Open acl33 opened 5 years ago
Thanks, good issue. Could you paste the [minimized by renaming where possible] diffs between the .ks files, and the diffs between the blas_test2.cpp and blas_fast.cpp?
That's very interesting. We should look at the .kso
output for each case to see what substantial difference there is there.
The gemm
functions in the .kso
files are not different from the original .ks
file, as far as I can see.
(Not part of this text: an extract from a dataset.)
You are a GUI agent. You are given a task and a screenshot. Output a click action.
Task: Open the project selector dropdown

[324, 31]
Furthermore I can't see any difference in the C++, besides the tupling and untupling. Does anyone know of a tool that will compare C++ code up to renamings?
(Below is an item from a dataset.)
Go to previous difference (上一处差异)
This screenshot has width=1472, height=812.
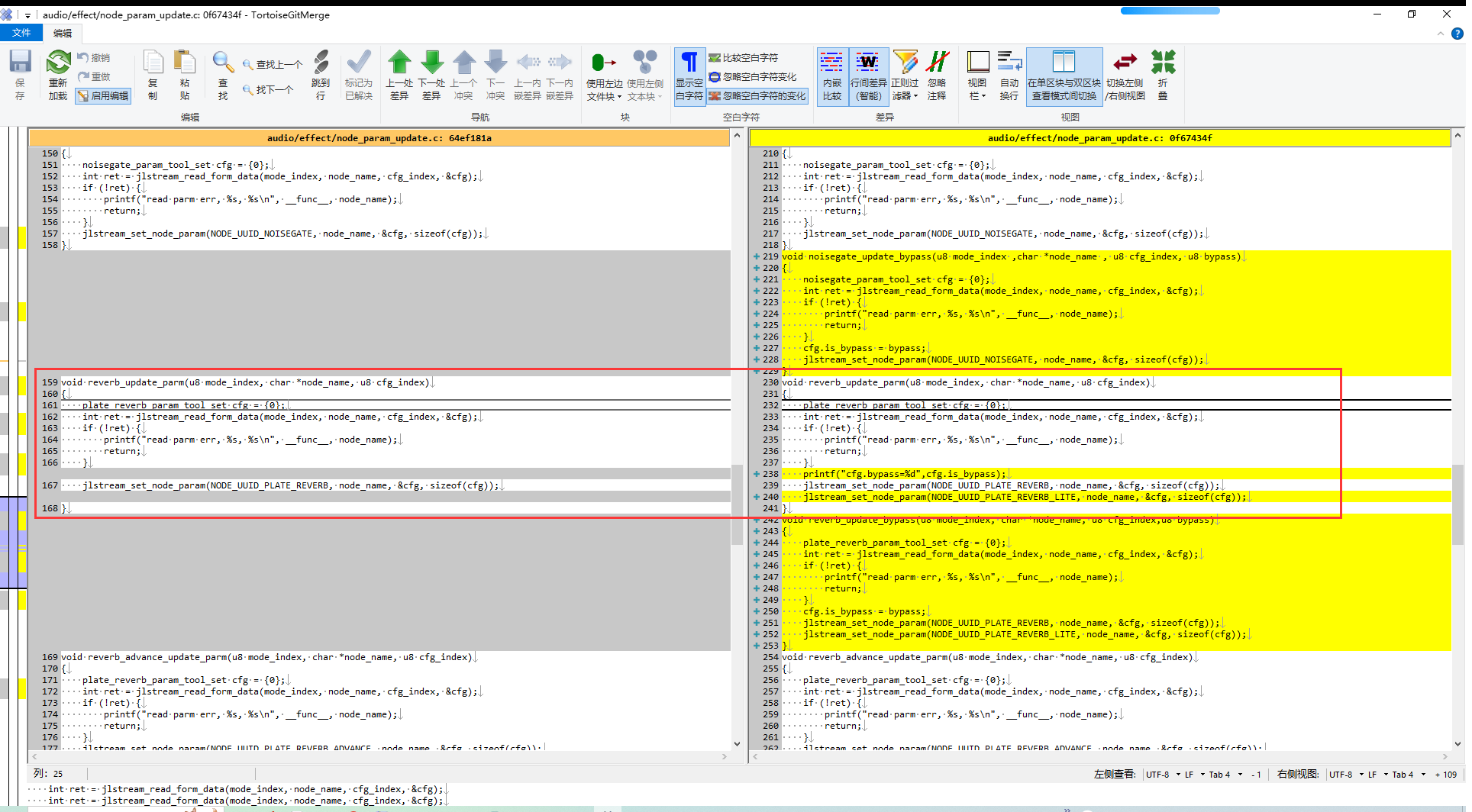[399, 75]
The .ks's differ only: (- for slow and + for fast):
(def
gemm (Vec n (Vec l Float))
- ((alpha : Float)
- (mat_a : Vec n (Vec m Float))
- (mat_b : Vec m (Vec l Float))
- (beta : Float)
- (mat_c : Vec n (Vec l Float)))
+ ((var0 : (Tuple Float (Vec n (Vec m Float)) (Vec m (Vec l Float)) Float (Vec n (Vec l Float)))))
(let
- ((mat_x (build n
+ ((alpha (get$1$5 var0))
+ (mat_a (get$2$5 var0))
+ (mat_b (get$3$5 var0))
+ (beta (get$4$5 var0))
+ (mat_c (get$5$5 var0))
+ (mat_x (build n
To convert blas_fast.cpp to blas_test2.cpp (that passes multiple arguments like blas_slow, but is fast like blas_fast), I did this:
$ diff -u blas_fast.cpp blas_test2.cpp
--- blas_fast.cpp 2019-09-20 22:42:33.388238100 +0100
+++ blas_test2.cpp 2019-09-25 16:14:19.031634300 +0100
@@ -2,54 +2,54 @@
namespace ks {
typedef vec<vec<double>> ty$gemm;
-ty$gemm gemm(tuple<double,vec<vec<double>>,vec<vec<double>>,double,vec<vec<double>>> var0) {
+ty$gemm gemm(double alpha, vec<vec<double>> mat_a, vec<vec<double>> mat_b, double beta, vec<vec<double>> mat_c) {
/*tup*//*std::get<0>(var0)*/
/*tup*//*fromList [Simple "var0"]*/
-int n = size(std::get<1>(var0));
+int n = size(mat_a);
/*fromList [Simple "n",Simple "var0"]*/
-int m = size((std::get<1>(var0))[0]);
+int m = size((mat_a)[0]);
/*((std::get<1>(var0))[0])[0]*/
-/*tup*/KS_ASSERT(m == size(std::get<2>(var0)));
+/*tup*/KS_ASSERT(m == size(mat_b));
/*fromList [Simple "m",Simple "n",Simple "var0"]*/
-int l = size((std::get<2>(var0))[0]);
+int l = size((mat_b)[0]);
/*((std::get<2>(var0))[0])[0]*/
/*tup*//*std::get<3>(var0)*/
-/*tup*/KS_ASSERT(n == size(std::get<4>(var0)));
-KS_ASSERT(l == size((std::get<4>(var0))[0]));
+/*tup*/KS_ASSERT(n == size(mat_c));
+KS_ASSERT(l == size((mat_c)[0]));
/*((std::get<4>(var0))[0])[0]*/
/**Let**/vec<vec<double>> c$67;
{
$MRK(c$1);
-double c$0 = ks_get<0>(var0);
+double c$0 = alpha;
$REL(c$1);
double alpha = c$0;
/**Let**/vec<vec<double>> c$66;
{
-vec<vec<double>> c$2 = ks_get<1>(var0);
+vec<vec<double>> c$2 = mat_a;
vec<vec<double>> mat_a = c$2;
/**Let**/vec<vec<double>> c$65;
{
-vec<vec<double>> c$4 = ks_get<2>(var0);
+vec<vec<double>> c$4 = mat_b;
vec<vec<double>> mat_b = c$4;
/**Let**/vec<vec<double>> c$64;
{
$MRK(c$7);
-double c$6 = ks_get<3>(var0);
+double c$6 = beta;
$REL(c$7);
double beta = c$6;
/**Let**/vec<vec<double>> c$63;
{
-vec<vec<double>> c$8 = ks_get<4>(var0);
+vec<vec<double>> c$8 = mat_c;
vec<vec<double>> mat_c = c$8;
/**Let**/vec<vec<double>> c$62;
@@ -309,7 +309,7 @@
}
-ty$gemm c$24 = gemm(std::make_tuple(1.0,c$6,c$14,1.0,c$22));
+ty$gemm c$24 = gemm(1.0,c$6,c$14,1.0,c$22);
$MRK(c$27);
int c$26 = size(c$24);
i.e. just replacing the argument list, and gets from var0 with the appropriate arg. Repeat, that did not affect the (fast) performance....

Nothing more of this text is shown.